Mais qui prouve après tout que le démon de Tartini, (comme celui de Paganini, plus tard), n’était pas un ange déguisé en diable?… Car il se pourrait fort que de telles manifestations émanent du Mental illuminé, du plan le plus élevé où puissent atteindre les créateurs, — ce qui n’exclut pas quelques pointes vers le Surmental. — Qu’on n’aille pas confondre cependant ce genre d’inspiration sauvage avec l’«écriture automatique» des surréalistes, procédant beaucoup plus du «Subliminal» inférieur, et faisant passer pour messages du Supraconscient ce qui n’était qu’heureux hasards… Méritent en revanche une place privilégiée ces vers que «les dieux, dit Valéry, gracieusement nous donnent pour rien»: authentiques fils du Mental illuminé, diamants natifs, irréprochables, tels que les plus grands poètes n’en reçoivent que quelques-uns, comme une charité de ces dieux. Il est instructif de voir le plus farouche ennemi du flou et de l’improvisé reconnaître pourtant l’existence d’un niveau transpersonnel et transconscient, et la validité de l’accidentel, cet inconnu.
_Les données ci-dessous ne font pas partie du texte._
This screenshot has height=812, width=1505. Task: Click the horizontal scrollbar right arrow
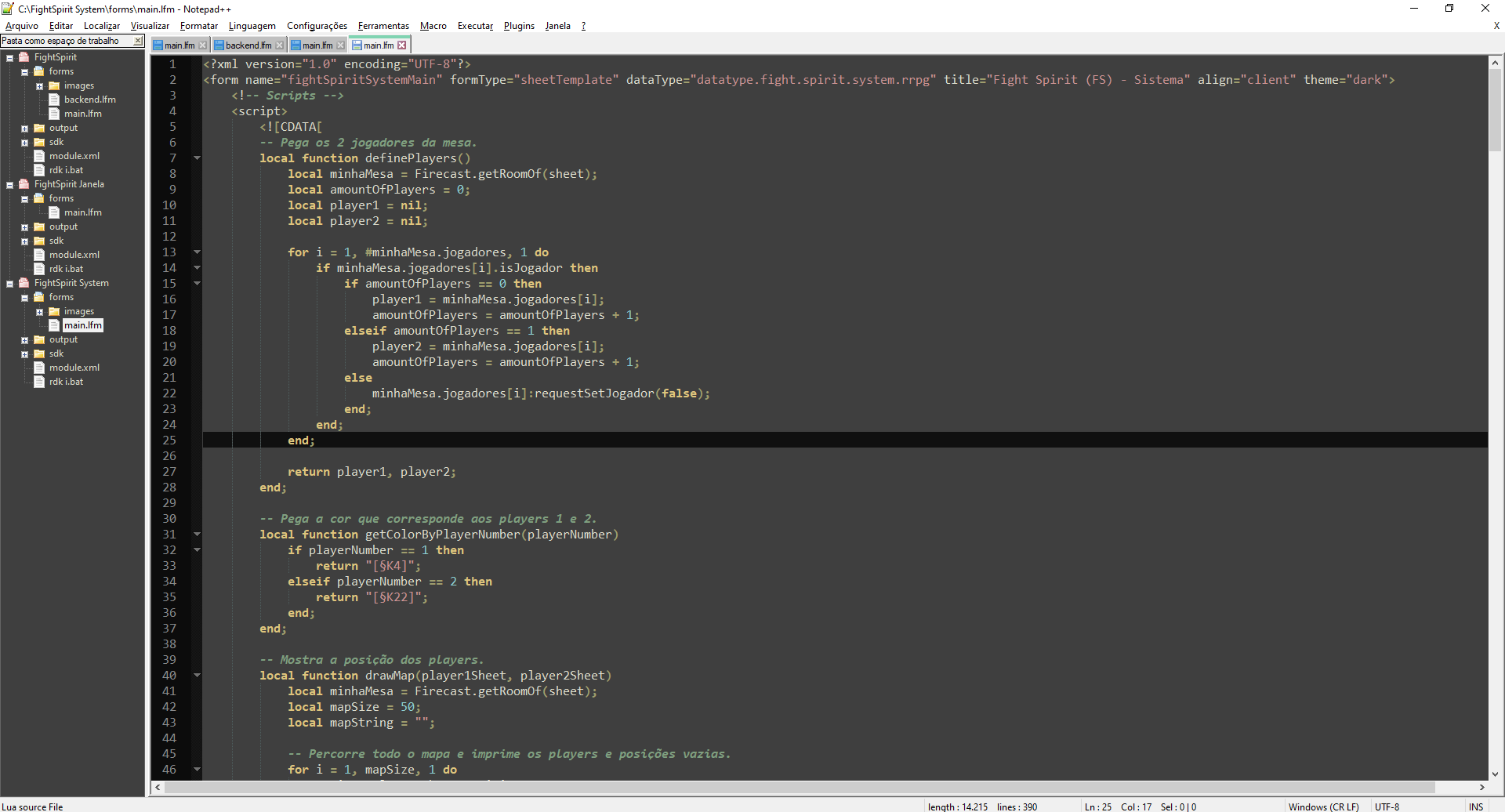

D’autres hasards inspirés en provenance du Mental intuitif

C’est sous l’influence du Mental intuitif qu’il conviendra de placer d’autres phénomènes plus surprenants.

Les illuminations sont ces réponses indépendantes d’une volonté consciente, jetées comme un éclat de rire à la face de toutes les constructions et combinaisons vainement essayées jusque-là par la raison raisonnante. Dans l’apparent oubli du problème, le saut qualitatif brusque se produit, la réponse surgit dans sa virginité casquée; elle ne sera vérifiée qu’ensuite par l’expérimentation. Maintes inventions sont nées de ces décharges d’illuminations-miniatures, dans l’enthousiasme d’une évidence qui fait dire que «le dieu est là». Dans le domaine musical, la célèbre phrase de l’Ode à la joie, d’allure si naturelle, «la plus simple des phrases», écrit Romain Rolland, est en fait, si l’on en croit les cahiers d’esquisses de la neuvième Symphonie, le résultat de plusieurs années de ratures, jusqu’au jour où Beethoven, en présence de Schindler, s’écriera: «Je l’ai, je l’ai !» (Ich hab’s, ich hab’s !). Dans le domaine scientifique, relève d’une même parenté l’exclamation d’Archimède, Eurêka, («j’ai trouvé»), quand l’illustre inventeur, dans sa baignoire, découvrit le principe d’hydrostatique qui porte son nom. Sous l’effet de l’émotion, Archimède quitta précipitamment son bain et s’élança dans les rues de Syracuse en oubliant de se vêtir… Dans son jardin de Woolsthorpe, Newton, en 1666, découvrira spontanément le principe de l’attraction universelle en voyant la chute fortuite d’une pomme…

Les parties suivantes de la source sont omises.